The view from the lookout for Naranjo beach and the rock in the ocean is Witch's Rock
 Saturday morning we had breakfast at 7am with a few of the other visitors, scientists, and park workers.  The atmosphere at breakfast was like a big family reunion.  We were welcomed right away.  After a breakfast of Gallo Pinto, we started off on our 13km (8mi) hike to the beach!  The hike down took us 3 hours, but we stopped a lot to take pictures of birds, lizards, flowers, and holler monkeys.  The monkeys were may favorite! The land in Santa Rosa is very interesting because it changed from dense forest, to grass lands, back to forest, to a sandy forest with cactus, and then to beach.  That is one reason why so many scientists come to Santa Rosa, the ecosystem changes drastically in a relatively short area.   We also took a short (1.2km) detour to see the overview of the ocean and Witch’s Rock.  Once at the beach we swam in the ocean, walked along the beach, watched the surfers, and had lunch.  After lunch we hiked another 6-7km exploring the forest near the beach.  We say a lot of lizards and iguanas!  We also say a parrot!  Around 3pm we began the long hike back up the hill.  Going up was much harder than going down and took about 2.5 hours!  We arrived at the bunkhouse at 5:40pm, and I went immediately to the shower!  I was probably in the early stages of dehydration and heat exhaustion!  Unfortunately, I couldn’t stay in the shower too long because I needed to head over to the dining hall before 6pm when dinner ended.  All told, we hiked about 35km (21mi)!

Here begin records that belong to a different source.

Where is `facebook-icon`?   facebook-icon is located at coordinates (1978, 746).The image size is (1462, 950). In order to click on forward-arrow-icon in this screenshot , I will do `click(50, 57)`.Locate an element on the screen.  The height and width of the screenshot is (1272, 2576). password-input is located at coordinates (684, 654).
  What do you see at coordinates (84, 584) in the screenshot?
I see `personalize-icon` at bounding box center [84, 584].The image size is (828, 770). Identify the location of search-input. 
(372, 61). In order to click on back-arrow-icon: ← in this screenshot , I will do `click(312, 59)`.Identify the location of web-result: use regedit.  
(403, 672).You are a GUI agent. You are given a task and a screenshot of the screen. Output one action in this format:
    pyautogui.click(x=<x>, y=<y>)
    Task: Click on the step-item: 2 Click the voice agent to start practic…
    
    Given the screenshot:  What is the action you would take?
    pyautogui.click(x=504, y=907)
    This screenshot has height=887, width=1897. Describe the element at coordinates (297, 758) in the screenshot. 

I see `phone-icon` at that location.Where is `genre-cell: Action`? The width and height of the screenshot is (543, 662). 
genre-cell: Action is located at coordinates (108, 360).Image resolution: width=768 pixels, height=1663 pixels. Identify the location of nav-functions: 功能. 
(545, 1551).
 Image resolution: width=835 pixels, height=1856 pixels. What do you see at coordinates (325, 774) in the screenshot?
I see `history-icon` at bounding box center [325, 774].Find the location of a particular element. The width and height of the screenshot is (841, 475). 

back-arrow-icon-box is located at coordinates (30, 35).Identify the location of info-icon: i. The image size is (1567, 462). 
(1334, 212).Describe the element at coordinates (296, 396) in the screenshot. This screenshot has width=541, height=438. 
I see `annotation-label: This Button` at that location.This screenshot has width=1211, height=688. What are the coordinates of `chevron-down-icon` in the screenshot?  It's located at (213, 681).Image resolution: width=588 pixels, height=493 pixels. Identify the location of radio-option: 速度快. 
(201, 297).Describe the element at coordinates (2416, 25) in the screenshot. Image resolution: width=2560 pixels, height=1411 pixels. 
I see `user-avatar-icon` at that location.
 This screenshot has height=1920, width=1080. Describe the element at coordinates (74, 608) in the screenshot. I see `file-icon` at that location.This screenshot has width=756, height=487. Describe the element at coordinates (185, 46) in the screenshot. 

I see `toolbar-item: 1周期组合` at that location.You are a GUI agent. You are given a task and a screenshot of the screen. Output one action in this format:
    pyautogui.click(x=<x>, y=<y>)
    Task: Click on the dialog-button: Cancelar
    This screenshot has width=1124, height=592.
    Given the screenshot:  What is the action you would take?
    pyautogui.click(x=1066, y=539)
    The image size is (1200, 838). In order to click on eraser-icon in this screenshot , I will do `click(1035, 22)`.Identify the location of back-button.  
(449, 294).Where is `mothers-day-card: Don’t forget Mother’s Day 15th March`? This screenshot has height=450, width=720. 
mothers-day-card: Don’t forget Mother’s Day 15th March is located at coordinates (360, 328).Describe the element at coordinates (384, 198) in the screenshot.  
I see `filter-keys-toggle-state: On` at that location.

Two holler monkeys in the trees over the trail

One of the three baby monkeys we saw while at the museum!
Sunday morning we packed our backpacks, swept the room, and headed to breakfast to pay for the room and food.  The rooms were $15 a night, and the food was about $16 for the three meals.  After breakfast, we hiked to the museum.  Santa Rosa is well-known for the 15 minute battle between Costa Rica and the pirate army called the filibusters lead by American William Walker in 1856.  It is a bit of a funny story. Walker was lawyer, journalist, and pirate with the intention of establishing English-speaking colonies in Central America crowning himself king.  He invaded Honduras and then attacked Nicaragua where he declared himself “President” of Nicaragua in 1856.  Walker tried on numerous occasions to invaded Costa Rica.  The Costa Rica army of volunteers battled the pirates for a year before Walker was defeated by the combined forces of Central America.  In 1860, Walker was betrayed by friends pretending to be supportive to his cause of establishing English colonies and turned him over to Honduran authorities.  Walker was then killed by firing squad in Honduras where he first invaded Central America.
One of the hundreds of Iguanas we saw running around the beach area!
The museum commemorating the battle is actually a replica of the ranch house originally in Santa Rosa.  The original house was burned down by two arsonists/poachers in 2001 as a way to exact revenge on the park rangers.  The house was rebuilt mostly through donations from school children and volunteer work.  Half the house is a museum for the battle, and the other half contains artifacts from the early days of ranching in Costa Rica.  There is still a huge stone corral outside the house that is used every November as a demonstration of ranching history.
The ranch house consisted of a four buildings arranged in a rectangle with a courtyard in the middle.
After touring the museum, my friend and I began to hike out of the park.  On the way out, I flagged down a car leaving the park and asked them to give us a ride to Liberia.  The family consisted of the grown son, an old woman, and a young woman.  They were very nice and we chatted (in Spanish) during the 30 minute ride back to Liberia.  We arrived in Liberia around 10:45 and were able to purchase tickets on the 12pm direct bus to San Jose.  We arrived in San Jose around 4pm!  A perfect ending to an adventurous weekend!

Pura Vida from outside the Museum in Santa Rosa!

1 comment:

  1. What a GREAT weekend! Your pictures are beautiful! -- I am not sure that I could have finished that hike! (I think I am in good shape.. but 21 miles is a hike!... especially in that type of weather) Sounds like you are able to "get about" on your own! Good for you! Lynda B.